Edit the records from the line containing "The height and" through the line containing "rack is located at coordinates (1101, 493).", replacing "document" with "image" and leaving everything else unchanged. Give only those lines, without the pictures.
--- Start PROVIDED MATERIAL ---
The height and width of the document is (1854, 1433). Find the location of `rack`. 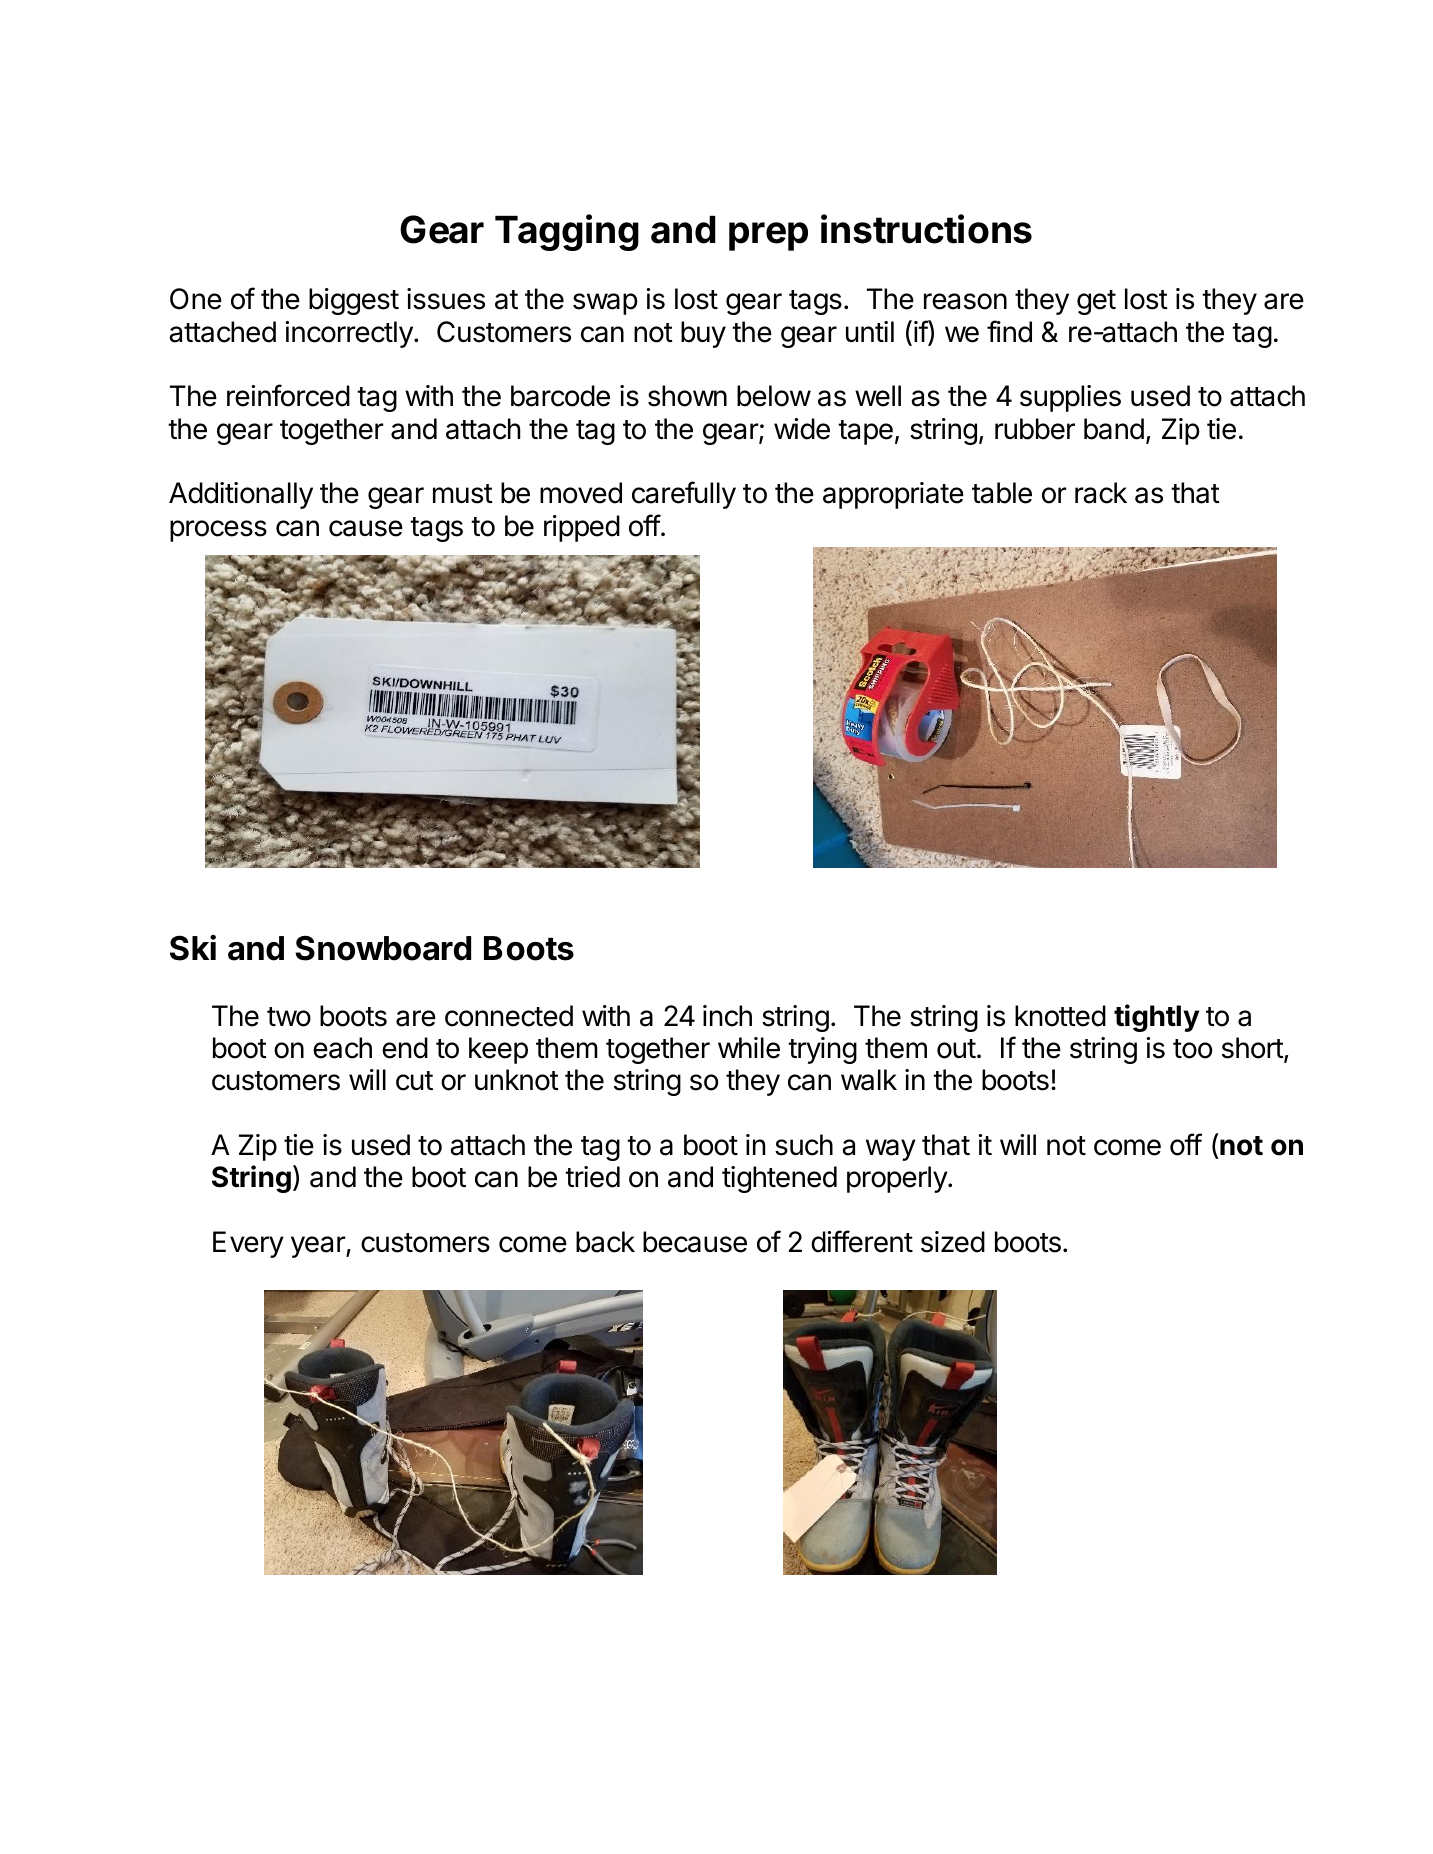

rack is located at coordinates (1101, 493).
--- End PROVIDED MATERIAL ---
--- Start PROVIDED MATERIAL ---
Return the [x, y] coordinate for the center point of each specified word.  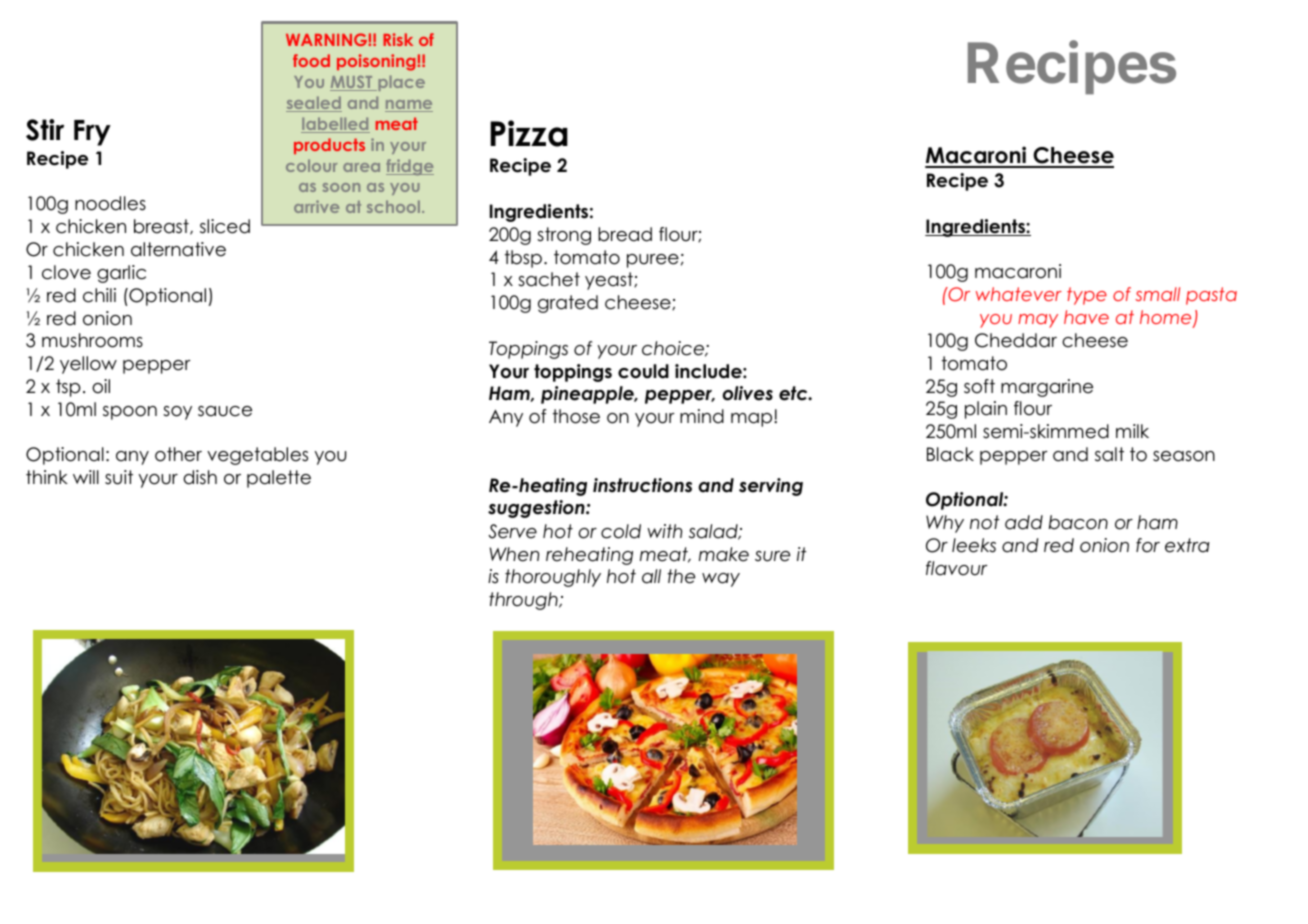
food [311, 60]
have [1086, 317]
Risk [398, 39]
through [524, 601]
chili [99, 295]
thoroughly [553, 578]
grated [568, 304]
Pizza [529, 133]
--- End PROVIDED MATERIAL ---
- **SOLUTION BELOW**:
The height and width of the image is (1854, 1433). Find the location of `rack`. 

rack is located at coordinates (1101, 493).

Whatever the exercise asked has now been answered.